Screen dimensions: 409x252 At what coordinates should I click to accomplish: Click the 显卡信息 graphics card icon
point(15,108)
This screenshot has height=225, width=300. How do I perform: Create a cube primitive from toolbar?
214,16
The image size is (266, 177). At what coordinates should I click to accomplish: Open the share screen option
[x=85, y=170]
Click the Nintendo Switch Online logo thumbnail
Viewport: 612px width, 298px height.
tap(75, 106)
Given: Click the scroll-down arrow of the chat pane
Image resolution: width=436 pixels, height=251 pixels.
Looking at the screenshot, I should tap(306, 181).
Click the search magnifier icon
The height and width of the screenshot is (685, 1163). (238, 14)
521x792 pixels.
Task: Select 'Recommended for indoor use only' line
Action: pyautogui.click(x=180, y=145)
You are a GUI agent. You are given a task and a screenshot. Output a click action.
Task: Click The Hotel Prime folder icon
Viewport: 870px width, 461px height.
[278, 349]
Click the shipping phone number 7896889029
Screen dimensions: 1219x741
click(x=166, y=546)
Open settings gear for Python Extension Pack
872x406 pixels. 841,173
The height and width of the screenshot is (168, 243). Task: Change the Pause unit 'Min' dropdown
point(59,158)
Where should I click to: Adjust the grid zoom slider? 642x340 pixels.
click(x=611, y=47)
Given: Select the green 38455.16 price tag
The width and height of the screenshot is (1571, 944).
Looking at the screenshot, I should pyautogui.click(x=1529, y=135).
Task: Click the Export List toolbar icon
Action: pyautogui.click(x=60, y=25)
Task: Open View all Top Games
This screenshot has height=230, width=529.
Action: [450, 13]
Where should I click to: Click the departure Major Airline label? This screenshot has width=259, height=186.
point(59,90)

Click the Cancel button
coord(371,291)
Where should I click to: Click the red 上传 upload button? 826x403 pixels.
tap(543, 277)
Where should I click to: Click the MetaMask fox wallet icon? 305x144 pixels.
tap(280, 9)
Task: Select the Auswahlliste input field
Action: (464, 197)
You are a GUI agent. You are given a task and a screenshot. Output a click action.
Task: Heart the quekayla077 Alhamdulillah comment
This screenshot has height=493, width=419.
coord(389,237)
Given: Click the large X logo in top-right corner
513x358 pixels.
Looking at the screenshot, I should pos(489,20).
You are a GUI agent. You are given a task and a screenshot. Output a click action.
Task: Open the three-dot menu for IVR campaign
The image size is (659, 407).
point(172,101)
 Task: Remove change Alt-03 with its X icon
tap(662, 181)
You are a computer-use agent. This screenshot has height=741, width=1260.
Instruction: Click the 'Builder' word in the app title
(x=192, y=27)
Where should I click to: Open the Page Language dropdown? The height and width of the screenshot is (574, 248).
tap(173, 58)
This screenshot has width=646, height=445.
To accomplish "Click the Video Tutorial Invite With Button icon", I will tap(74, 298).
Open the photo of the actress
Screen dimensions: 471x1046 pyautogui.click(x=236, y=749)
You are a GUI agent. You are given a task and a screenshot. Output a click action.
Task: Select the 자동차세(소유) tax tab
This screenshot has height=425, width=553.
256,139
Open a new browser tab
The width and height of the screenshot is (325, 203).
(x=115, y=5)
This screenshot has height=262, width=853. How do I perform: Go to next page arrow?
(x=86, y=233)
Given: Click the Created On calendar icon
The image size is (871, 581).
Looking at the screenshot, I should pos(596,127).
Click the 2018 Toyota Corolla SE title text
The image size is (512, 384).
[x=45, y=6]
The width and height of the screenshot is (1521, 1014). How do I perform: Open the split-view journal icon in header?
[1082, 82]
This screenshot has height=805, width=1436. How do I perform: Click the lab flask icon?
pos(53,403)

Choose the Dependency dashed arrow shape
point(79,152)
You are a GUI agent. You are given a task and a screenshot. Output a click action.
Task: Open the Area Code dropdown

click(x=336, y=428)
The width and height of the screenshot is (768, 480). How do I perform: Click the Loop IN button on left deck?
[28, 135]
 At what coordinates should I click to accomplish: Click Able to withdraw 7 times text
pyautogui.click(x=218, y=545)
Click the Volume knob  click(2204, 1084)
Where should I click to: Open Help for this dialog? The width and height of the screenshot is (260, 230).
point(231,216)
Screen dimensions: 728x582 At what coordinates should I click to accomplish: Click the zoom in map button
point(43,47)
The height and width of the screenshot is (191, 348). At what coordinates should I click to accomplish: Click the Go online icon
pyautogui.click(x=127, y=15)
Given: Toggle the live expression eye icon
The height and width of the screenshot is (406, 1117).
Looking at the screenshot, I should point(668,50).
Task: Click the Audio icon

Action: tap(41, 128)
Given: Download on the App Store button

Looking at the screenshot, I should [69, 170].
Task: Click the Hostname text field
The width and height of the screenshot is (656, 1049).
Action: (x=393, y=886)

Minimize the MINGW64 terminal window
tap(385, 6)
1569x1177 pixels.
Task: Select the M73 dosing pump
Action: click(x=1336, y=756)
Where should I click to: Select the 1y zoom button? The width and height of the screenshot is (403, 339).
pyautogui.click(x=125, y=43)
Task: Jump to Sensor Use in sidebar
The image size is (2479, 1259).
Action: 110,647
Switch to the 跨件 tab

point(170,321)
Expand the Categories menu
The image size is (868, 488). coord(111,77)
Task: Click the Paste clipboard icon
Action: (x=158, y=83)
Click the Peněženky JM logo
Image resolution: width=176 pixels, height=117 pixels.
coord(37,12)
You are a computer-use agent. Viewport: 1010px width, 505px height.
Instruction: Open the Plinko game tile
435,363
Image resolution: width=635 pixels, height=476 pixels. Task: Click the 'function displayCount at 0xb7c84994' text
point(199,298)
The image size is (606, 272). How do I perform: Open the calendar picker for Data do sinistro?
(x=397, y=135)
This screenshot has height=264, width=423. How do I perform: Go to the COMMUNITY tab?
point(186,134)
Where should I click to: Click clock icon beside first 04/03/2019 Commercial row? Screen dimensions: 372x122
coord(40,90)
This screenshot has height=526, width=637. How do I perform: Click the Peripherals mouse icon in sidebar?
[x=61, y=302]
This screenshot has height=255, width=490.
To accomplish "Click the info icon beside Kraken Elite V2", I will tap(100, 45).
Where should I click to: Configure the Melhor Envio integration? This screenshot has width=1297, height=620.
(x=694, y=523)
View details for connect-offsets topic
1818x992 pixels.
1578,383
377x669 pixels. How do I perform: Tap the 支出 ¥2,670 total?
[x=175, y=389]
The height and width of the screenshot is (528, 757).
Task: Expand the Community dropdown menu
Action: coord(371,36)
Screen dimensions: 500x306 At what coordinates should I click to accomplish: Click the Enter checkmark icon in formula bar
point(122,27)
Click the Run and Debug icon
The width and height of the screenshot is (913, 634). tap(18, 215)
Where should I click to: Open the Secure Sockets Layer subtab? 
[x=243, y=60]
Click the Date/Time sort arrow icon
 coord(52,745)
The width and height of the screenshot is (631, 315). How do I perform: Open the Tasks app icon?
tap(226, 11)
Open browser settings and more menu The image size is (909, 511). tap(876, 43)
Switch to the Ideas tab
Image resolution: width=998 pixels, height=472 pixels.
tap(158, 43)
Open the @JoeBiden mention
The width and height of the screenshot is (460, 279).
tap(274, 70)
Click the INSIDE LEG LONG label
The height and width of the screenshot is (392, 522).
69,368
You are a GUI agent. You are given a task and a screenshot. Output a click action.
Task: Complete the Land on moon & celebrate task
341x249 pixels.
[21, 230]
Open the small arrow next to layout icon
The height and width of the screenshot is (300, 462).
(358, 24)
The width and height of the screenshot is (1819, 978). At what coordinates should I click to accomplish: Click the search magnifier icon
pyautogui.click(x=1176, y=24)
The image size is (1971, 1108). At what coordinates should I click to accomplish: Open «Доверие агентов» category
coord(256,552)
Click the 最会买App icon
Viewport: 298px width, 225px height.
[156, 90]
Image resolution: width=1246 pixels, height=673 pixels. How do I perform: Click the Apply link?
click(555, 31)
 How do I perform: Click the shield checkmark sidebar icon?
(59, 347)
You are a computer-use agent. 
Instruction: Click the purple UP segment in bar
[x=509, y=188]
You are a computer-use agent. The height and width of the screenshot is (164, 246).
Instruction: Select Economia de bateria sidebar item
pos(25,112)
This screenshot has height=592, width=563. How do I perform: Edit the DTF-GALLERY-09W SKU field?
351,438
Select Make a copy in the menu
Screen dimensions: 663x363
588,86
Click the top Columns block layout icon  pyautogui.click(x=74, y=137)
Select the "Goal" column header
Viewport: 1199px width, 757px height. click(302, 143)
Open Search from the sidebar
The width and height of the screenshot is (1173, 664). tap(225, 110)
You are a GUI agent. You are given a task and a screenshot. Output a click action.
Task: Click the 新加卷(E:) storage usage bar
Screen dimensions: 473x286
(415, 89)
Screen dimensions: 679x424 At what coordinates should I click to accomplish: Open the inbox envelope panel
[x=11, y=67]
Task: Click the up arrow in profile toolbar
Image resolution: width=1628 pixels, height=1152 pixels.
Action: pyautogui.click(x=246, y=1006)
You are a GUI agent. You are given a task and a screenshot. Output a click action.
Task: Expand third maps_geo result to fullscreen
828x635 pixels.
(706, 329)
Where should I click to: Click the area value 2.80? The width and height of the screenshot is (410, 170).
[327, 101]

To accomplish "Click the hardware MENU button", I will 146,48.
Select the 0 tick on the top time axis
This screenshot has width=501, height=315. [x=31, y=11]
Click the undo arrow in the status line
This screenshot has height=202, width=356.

■ Given instruction ■
Pull out each line of the entries above that contains the word "title". Case matters.

■ Completed task ■
Instruction: Click the 'Builder' word in the app title
Click the 2018 Toyota Corolla SE title text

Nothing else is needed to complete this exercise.